Swiss supermarket Coop has had to postpone the launch of its new insect-based food products due to a lack of approved bugs.
The supermarket chain made headlines last year when it said it intended to launch a new range of products containing insect proteins.
Previously Swiss law specified that unusual foodstuffs such as insect-based products could not be sold without special authorization.
As a result of the change, Coop said it planned to work with Swiss startup Essento to create products such as meatballs and burgers containing ground flour worms and crickets.
However, with no bug burgers yet on the shelves, it appears that Coop and Essento can't get their hands on the necessary bugs.
“No insects are currently available in Switzerland that are approved as food, either from Switzerland or from the EU,” Essento co-founder Christian Bärtsch told the magazine Handelszeitung
According to the magazine, the company has been seeking to import the insects from Belgium and the Netherlands, but as yet neither country has granted authorization.

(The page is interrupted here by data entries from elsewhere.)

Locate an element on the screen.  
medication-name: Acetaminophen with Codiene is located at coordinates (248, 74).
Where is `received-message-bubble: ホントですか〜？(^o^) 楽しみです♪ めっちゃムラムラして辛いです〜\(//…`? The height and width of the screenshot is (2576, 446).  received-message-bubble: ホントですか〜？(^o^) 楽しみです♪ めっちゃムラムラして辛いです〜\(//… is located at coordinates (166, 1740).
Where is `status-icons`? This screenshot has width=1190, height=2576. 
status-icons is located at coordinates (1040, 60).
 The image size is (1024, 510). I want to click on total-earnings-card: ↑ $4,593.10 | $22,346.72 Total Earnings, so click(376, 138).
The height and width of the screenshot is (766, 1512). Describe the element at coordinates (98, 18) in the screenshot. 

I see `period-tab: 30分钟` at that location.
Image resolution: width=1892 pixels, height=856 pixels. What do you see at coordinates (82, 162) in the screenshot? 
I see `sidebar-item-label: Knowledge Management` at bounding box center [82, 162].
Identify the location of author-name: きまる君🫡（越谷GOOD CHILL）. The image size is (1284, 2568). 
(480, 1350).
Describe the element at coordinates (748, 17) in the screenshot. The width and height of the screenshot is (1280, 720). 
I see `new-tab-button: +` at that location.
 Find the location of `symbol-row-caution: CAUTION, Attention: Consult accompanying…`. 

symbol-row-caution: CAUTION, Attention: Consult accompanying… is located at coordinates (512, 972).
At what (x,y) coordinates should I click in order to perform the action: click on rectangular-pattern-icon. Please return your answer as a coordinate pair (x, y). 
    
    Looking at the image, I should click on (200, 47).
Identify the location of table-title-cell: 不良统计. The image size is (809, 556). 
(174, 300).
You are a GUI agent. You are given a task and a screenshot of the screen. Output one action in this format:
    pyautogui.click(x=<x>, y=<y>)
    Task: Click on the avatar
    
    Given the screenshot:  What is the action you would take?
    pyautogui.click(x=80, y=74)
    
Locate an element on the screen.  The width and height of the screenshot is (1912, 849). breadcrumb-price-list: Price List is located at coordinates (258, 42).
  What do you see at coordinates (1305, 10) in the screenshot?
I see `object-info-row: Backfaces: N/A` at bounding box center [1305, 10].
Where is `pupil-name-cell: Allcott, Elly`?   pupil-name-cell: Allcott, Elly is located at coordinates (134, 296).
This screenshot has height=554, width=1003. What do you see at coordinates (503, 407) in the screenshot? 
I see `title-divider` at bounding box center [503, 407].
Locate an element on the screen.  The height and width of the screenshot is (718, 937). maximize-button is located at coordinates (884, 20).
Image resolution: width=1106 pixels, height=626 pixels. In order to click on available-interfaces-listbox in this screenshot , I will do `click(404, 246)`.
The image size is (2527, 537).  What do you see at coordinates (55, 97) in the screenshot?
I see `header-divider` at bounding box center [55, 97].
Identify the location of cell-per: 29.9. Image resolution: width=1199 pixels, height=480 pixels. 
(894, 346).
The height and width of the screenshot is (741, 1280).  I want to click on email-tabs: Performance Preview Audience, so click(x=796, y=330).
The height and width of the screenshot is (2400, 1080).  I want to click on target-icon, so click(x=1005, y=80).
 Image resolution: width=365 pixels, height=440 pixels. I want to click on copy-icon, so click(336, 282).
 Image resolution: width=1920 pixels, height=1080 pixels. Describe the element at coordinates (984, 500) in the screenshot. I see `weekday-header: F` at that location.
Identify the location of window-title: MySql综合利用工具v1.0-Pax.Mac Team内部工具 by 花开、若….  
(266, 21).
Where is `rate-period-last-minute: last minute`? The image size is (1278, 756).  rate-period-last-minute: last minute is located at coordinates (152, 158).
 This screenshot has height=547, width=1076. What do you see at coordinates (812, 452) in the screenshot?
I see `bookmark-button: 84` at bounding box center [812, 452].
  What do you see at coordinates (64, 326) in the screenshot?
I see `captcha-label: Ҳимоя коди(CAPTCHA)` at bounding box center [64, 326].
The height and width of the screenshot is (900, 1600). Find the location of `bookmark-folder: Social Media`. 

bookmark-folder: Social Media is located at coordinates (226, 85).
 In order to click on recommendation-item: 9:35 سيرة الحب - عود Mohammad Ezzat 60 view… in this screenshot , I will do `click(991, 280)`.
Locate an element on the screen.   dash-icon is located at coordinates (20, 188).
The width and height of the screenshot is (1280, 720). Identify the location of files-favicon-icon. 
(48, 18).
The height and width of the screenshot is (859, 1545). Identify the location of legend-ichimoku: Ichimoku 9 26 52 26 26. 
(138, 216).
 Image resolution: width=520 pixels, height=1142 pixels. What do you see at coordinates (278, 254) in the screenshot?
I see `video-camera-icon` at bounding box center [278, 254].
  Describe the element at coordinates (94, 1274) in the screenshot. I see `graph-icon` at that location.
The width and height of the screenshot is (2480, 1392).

The problem is that insects are not generally approved for human consumption within the EU, meaning bug farms can't provide Switzerland with the quality control approval it requires.
However, as Handelszeitung points out, Belgium and the Netherlands are among the few countries in Europe that actually do allow the use of insects in foods.
It should therefore only be a matter of time before Essento gets the authorization it needs, a spokesman for BLV told the magazine.
In the meantime, why not use Swiss bugs?
That, too, is proving problematic since there are currently only two companies with the necessary cantonal permit to breed insects for human consumption, reported Handelszeitung.
And since safety rules mean only bugs of the fourth generation can be sold for food, it's likely to take until September before any Swiss insects are available.
Insects are as rich in protein as meat and fish and contain essential vitamins, minerals and amino acids.
A sustainable and ecological food source, they emit less greenhouse gas and ammonia than conventional livestock.
Currently, Britain and Denmark also allow insects to be sold for food. And next year the EU is bringing in new legislation on ‘novel foods' which should clarify its stance on insects.